Hartline accepted blame for his unit more directly.
“We fell short on our end offensively,” he said.
The bottom line of Sunday’s results is that the bottom line has not changed, at least not yet:
The Patriots are still in charge in the AFC East.
And the Dolphins are still chasing.
A rare near-sellout crowd of 72,114 was full-throated in trying to will a Dolphins victory — well, except the thousands cheering for New England — but not even the uncommon intensity and volume of the crowd could lift the home team.
The Pats are still this division’s gold standard.
And the Dolphins are still chasing.
Miami last won a conference championship and reached a Super Bowl in ever-receding 1984.

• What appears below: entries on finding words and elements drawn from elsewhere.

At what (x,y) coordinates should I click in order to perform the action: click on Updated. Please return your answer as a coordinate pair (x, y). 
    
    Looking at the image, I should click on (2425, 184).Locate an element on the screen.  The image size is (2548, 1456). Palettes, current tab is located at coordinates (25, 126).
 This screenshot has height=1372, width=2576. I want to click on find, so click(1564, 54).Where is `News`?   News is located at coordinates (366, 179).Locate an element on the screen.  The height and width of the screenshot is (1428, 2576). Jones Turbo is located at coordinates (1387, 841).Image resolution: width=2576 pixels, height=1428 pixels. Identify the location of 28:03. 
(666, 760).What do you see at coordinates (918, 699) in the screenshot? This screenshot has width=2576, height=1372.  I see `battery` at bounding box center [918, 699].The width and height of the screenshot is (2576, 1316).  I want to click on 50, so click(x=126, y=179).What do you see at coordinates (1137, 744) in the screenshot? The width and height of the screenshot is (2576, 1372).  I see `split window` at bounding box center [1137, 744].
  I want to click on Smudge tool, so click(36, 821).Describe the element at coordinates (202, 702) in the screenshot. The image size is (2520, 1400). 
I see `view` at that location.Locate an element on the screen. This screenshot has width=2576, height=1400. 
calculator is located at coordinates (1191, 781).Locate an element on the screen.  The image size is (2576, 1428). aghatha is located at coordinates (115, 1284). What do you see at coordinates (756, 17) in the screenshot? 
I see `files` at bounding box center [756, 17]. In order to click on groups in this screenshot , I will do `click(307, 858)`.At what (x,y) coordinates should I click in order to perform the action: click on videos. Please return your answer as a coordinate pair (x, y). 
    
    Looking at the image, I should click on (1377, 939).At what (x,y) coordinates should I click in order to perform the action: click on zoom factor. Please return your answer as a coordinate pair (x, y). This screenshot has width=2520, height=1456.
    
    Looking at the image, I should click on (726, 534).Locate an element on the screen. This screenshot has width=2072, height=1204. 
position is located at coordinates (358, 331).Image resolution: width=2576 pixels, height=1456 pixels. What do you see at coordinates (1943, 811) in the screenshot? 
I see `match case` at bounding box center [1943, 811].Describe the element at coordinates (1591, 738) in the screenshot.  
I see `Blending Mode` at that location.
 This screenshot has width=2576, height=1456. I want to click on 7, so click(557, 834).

The Pats win them so routinely — Brady has three rings and might not be finished — that receiver Wes Welker, when asked after the game what winning the conference means, half-joked, “It’s kinda just another hat and T-shirt.”
Something has to change if the Dolphins are to make their move toward consistent playoff contention. Maybe that will come if and when Tannehill blossoms into a star. Maybe it won’t come until Brady, showing zero sign of decline at age 35, finally retires.
In any case it has to start with Miami claiming command in its own division, against the one team it most has to beat.
The New York Jets always stir more emotion (and noise) as Miami’s supposed fiercest rival, but everybody in Miami’s locker room knows who the real nemesis is.
That’s why Reggie Bush said after Sunday’s loss, “This is a game we wanted to win bad. It meant a lot of things for us.”
It might have meant the first hint of a changing of the guard.
Instead it only reminded that the Patriots are still the team Miami wants to be when it grows up.